Quelles premières leçons en tirez-vous ?

Comme partout à travers le monde, la pandémie met à rude épreuve l’efficience informationnelle des marchés, qui sous-réagissent aux bonnes nouvelles et sur-réagissent aux mauvaises nouvelles, traduisant ainsi une certaine inquiétude des investisseurs, en attendant que les informations plus pertinentes soient diffusées et correctement intégrées.

Quels sont les titres les plus secoués ?

En raison des mesures prises par les différents États afin de limiter la propagation du Covid-19 (fermetures des frontières, couvre-feu, confinement, etc.), certains secteurs d’activité sont forcément plus touchés que d’autres, notamment le transport, la logistique et la distribution. Il en va de même pour le secteur agricole, en liaison avec la chute des cours mondiaux et les difficultés liées aux exportations. Ainsi, les titres liés à ces secteurs d’activités enregistrent pour la plupart des baisses significatives.

Que peuvent faire les États africains ?

Les États africains ont l’avantage d’avoir été touchés en dernier par la pandémie. Ils ont donc pu tirer enseignement des mesures prises sur les autres continents pour gérer cette crise sanitaire. Bien évidemment, notre continent a certaines particularités (faible urbanisation, secteur informel dominant) qui amènent à adapter les mesures à notre contexte afin de ne pas transformer la crise sanitaire en crise humanitaire et sociale. 

L’urgence, aujourd’hui, est de limiter rapidement la propagation de la pandémie en Afrique et la circonscrire de manière à ne pas l’étendre à l’ensemble de la population y compris dans les zones rurales. L’Afrique n’ayant pas les moyens de gérer une crise sanitaire profonde, au regard des moyens techniques, technologiques et humaines à déployer pour une prise en charge efficace des malades. 

Les États doivent mener toutes les diligences requises afin d’éviter que le pire advienne. De façon générale, nous pensons que le plus tôt la situation reviendrait à la normale, mieux s’en porterait la croissance économique africaine, qui est déjà attendue à 1,8 % contre 3,2 %  initialement, ce qui reste acceptable comparé aux prévisions de croissance dans les autres régions du monde. 

Vous avez pris fonction le 1er avril 2020 en qualité de président de l’Association des Bourses africaines. Quelle sera votre mission particulièrement en cette période de crise ?
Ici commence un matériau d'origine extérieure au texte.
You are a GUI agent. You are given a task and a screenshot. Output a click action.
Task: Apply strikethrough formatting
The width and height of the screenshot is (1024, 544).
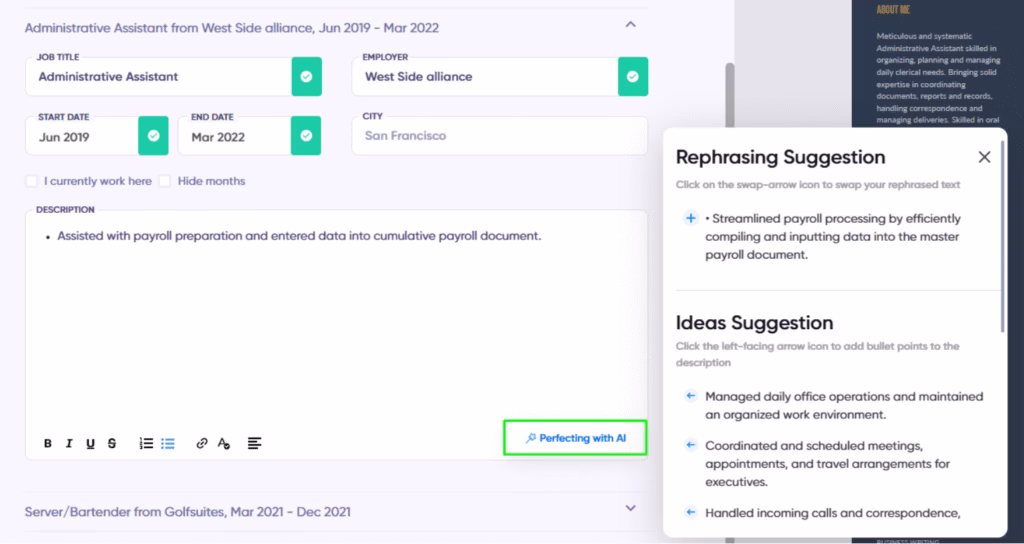tap(111, 443)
Je vais d’abord coordonner les actions des Bourses africaines face à la pandémie de coronavirus afin de préserver l’intégrité de nos marchés ainsi que la confiance des investisseurs. Par la suite, il s’agira pour moi de piloter l’exécution de la stratégie post-crise des marchés de capitaux africains pour la relance des économies du continent en mettant l’accent sur la mobilisation des ressources locales, le développement de l’investissement responsable et la libre circulation de l’épargne au niveau continental.